Robert Zemeckis (Back to the Future, Who Framed Roger Rabbit?, Forrest Gump) spent much of the last decade of his career foraying into and evolving animated features; Flight marks at least a momentary return to more dramatic fare. And what a jolting return it is as we awaken to the sleeping, hungover Capt. Whip Whitaker (Denzel Washington)—with the glazed eyes, stale breath and dry tongue of a fuzzy alcohol and cocaine binge aftermath—resurrected from sleep by a phone call from an ex-wife asking for tuition money for a child Whitaker has not seen or spoken to for three years. A lot to take in hours before he is to pilot a plane “carrying 102 souls on board” to Atlanta.
As the film’s trailer alerts seconds into its first cut—I assure you I’m not spoiling anything—the plane falls into a nosedive, with no readily apparent cause. But good ol’ Whip arrests the impending doom by rolling the plane so that it is literally gliding upside down before he realigns it right-side up and emergency lands it with locomotive force on the lawn of a church (now without a steeple).
More emphasis is placed on the goings-on on the ground, however, in Flight. The investigative arm of the FAA recreates the conditions of the flight with simulations, interviews every survivor, picks apart the craft’s black box and performs toxicology reports of the crew members. This last detail is the clarion call for Whitaker’s undoing, for his blood level contains triple the legal limit for drunk-driving, a fatal sin that does not play well on the news alongside the death toll of six passengers in the crash.
Flight is not a movie about plane crashes. It is a movie about demons.

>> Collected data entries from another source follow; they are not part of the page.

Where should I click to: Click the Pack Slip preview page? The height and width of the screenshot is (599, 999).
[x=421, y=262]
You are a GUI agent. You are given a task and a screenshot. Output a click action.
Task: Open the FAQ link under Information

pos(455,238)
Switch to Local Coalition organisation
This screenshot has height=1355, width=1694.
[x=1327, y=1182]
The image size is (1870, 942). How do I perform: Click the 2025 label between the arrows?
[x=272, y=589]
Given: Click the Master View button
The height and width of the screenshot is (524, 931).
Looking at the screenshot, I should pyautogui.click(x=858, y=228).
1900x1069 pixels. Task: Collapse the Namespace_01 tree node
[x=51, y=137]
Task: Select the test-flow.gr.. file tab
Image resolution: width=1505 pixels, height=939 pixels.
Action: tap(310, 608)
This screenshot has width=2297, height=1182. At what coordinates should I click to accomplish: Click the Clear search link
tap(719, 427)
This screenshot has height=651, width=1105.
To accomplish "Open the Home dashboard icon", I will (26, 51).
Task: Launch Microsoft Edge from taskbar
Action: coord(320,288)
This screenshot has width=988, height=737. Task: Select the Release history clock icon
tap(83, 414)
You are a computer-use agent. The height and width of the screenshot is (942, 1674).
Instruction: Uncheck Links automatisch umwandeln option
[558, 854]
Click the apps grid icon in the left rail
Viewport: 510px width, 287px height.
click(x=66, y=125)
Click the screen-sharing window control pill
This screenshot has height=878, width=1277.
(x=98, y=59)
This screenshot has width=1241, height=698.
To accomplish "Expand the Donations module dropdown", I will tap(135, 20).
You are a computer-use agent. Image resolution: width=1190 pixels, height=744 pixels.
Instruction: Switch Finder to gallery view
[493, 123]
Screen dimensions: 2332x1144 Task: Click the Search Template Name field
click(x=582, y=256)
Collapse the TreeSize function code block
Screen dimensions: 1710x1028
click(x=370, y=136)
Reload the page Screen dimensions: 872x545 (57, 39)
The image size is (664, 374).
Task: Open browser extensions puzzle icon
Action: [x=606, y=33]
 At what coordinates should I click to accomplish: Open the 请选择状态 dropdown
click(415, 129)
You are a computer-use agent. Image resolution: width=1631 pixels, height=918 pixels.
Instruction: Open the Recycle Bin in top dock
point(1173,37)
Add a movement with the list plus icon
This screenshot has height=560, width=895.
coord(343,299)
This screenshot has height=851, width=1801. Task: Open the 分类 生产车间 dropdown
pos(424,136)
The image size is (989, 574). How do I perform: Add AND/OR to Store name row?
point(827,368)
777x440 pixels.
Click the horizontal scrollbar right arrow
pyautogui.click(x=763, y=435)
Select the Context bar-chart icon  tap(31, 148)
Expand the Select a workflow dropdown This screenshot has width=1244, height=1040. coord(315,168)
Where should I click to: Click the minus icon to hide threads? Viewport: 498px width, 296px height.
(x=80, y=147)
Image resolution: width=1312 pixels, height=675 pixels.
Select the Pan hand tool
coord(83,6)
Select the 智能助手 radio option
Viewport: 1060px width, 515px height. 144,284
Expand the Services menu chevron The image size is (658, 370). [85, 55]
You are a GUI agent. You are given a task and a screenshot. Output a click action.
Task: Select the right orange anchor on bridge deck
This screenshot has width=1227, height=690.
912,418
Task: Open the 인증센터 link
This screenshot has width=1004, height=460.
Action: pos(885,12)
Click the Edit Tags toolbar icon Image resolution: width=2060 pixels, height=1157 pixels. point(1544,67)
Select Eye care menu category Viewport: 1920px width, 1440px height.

How they gestate over years of indulgence, alienate the loved ones around you and the great difficulty in exorcising them. Washington plays that intra- and interpersonal strife as if he’d spent years among functioning alcoholics and white-collar junkies before taking on this role. Here he evinces one of the most emotionally complex performances of his career amid a crop of swaggadocious gangsters and slick detectives he’s so used to bringing to life.
Washington’s whirlpool of indefatigable deception is aided by a script that moves like the dynamics of an orchestra: subtle, low notes underscoring intermittent swells of intensity like the very real feeling plane crash (one of the best first 20 minutes in cinema history), the verbal sparring between Whitaker and his drug dealer / confidante Harling Mays (John Goodman) and the imminent FAA hearing that will decide Whitaker’s fate as spineless “hero” who walks free or redeemed addict who pays penance for his actions. Score: 8.5 / 10.